Gostaria de ilustrar este modelo com dados concretos sobre a importância numérica relativa destas classes, pelo menos em Portugal. É praticamente impossível apresentá-los para quem não se dedica profissionalmente a este tema da sociologia, tanto mais que a classificação censitária é de difícil tradução em termos de classes sociais, privilegiando os aspetos profissionais e de nível de rendimento. Não consigo transpor esses dados estatísticos oficiais para uma classificação com base na estrutura de classes que apresentei.

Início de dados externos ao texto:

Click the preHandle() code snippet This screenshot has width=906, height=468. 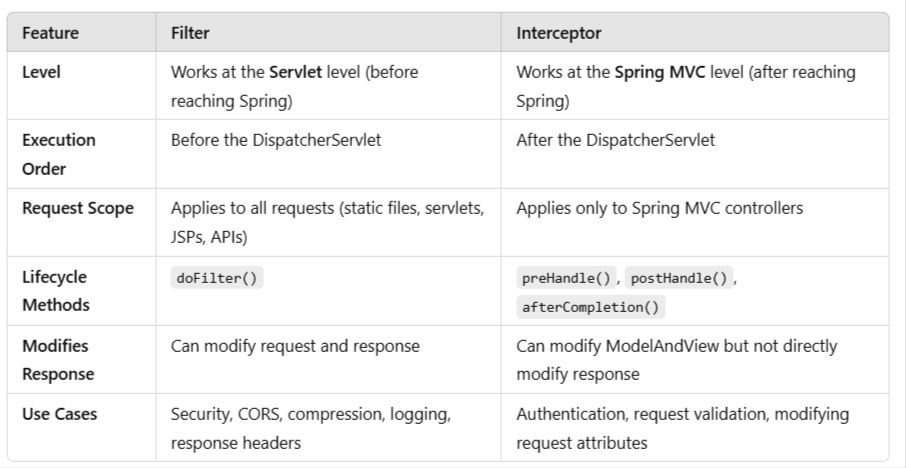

Finalmente, uma consideração essencial, quando falamos de estrutura de classes. Estrutura remete para uma ideia de morfologia estática, mas há que pensar na dinâmica: há um componente ideológico e de consciência de classe que é importante para a própria definição de classes, não obstante esta ter como base essencial o seu lugar e o seu papel no processo produtivo e na atividade social em geral. O processo de classes, como qualquer processo social, não tem existência a não ser como lugar de convergência das influências exercidas por todos os demais processos sociais. Uma classe começa por ser uma “classe em si” pelo mero processo de desenvolvimento do modo de produção. Mas é no conflito, inter-relacionado com a consciência de classe, que ela se transforma em “classe para si”. A classe operária clássica já tinha conquistado este patamar mas, com um “emburguesamento geral” da sociedade e com a sua diluição em massas trabalhadoras com menor consistência ideológica, perdeu em grande parte a sua consciência de classe. Por mais que isto contradiga os nossos desejos, uma nova fase de luta pelo socialismo só será possível quando a nova classe trabalhadora adquirir consciência de classe, passar a ser uma “classe para si”, o que ainda está longe de ser.
Assim, é preciso pensar a cada momento o que é a “classe trabalhadora”. Na prática, ela resulta em muito das alianças variáveis que se vão processando continuamente. Estas alianças influenciam a luta e é na luta que as classes se vão formando, não sendo entidades pré-determinadas numa perspetiva essencialista. A nova classe trabalhadora vai-se reforçando e homogeneizando à medida que os seus novos membros vão ganhando consciência de classe e motivação para a luta. Se a antiga classe operária já tinha conquistado o estatuto de “classe para si”, aguardemos pela fase em que esta nova classe trabalhadora, ainda objetivamente “classe em si”, se converta novamente em “classe para si”.